Depuis toujours, elles parlent de leur histoire à leurs enfants. Ce n’est pas un tabou : «On ne dit pas « donneur » parce qu’ils sont encore petits, mais on leur explique qu’ils ont bien un « papa » qui se trouve au Danemark et qui nous a aidées à devenir leurs mamans», précise-t-elle, ajoutant qu’elles s’appuient aussi sur des livres.

Et face aux copains qui soutiennent que, «c’est pas possible d’avoir deux mamans», elles ont trouvé la parade : «On leur dit simplement qu’on ne leur a pas encore appris qu’il existe différentes formes de familles», ajoute Sylvie.

Ce donneur, les enfants pourront le connaître plus tard s’ils le souhaitent, le couple ayant sélectionné un donneur non anonyme : «C’était évident pour nous», lance Nadine. «On ne pouvait pas leur enlever la possibilité de connaître leurs origines.»


PMA : TROIS TEXTES DE LOI EN COURS

Les travaux parlementaires sur le projet de loi 7674 permettant l’accès aux origines, déposé en 2020, se poursuivent toujours.

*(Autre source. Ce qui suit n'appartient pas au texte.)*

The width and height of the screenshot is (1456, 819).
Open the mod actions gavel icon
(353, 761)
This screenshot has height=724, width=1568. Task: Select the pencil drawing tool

Idem pour les deux textes relatifs à la PMA : la proposition de loi 6797, déposée par l’ADR en 2015, visant à réserver la PMA aux seuls couples hétérosexuels et mariés, et le projet de loi 6568, déposé en 2013 par le gouvernement, visant à garantir l’accès à la PMA pour tous, couples de même **** inclus, mariés ou non.

«Le Luxembourg fait figure d’exception en Europe puisqu’aucune loi ne régit la PMA et, pour autant, elle se pratique, y compris avec don de gamètes et pour les couples de même ****», souligne Jordane Segura, chercheuse en droit au LISER.

Le projet de loi gouvernemental prévoit la création d’un nouvel acte d’état civil, sur la base de la convention médicale établie lors du parcours de PMA : nommé «acte de parentalité», ce document serait l’équivalent d’un acte de naissance et établirait la filiation de l’enfant, ouvrant enfin la voie à la reconnaissance automatique du deuxième parent pour les couples lesbiens, y compris les bi-nationaux.

Un espoir pour les familles «arc-en-ciel»

«Si le texte était adopté dans sa forme actuelle, une convention médicale conforme au droit luxembourgeois suffirait pour dresser l’acte de parentalité», détaille Jordane Segura.

Une mesure qui permettrait de ne plus avoir à adopter son enfant et qui serait rétroactive : «Le texte mentionne bien que ces dispositions s’appliqueraient à tout enfant, né avant ou après l’entrée en vigueur de la loi», ajoute-t-elle.

Un véritable espoir pour ces familles «arc-en-ciel» qui attendent cette loi, promise dans l’accord de coalition 2018-2023, depuis des années.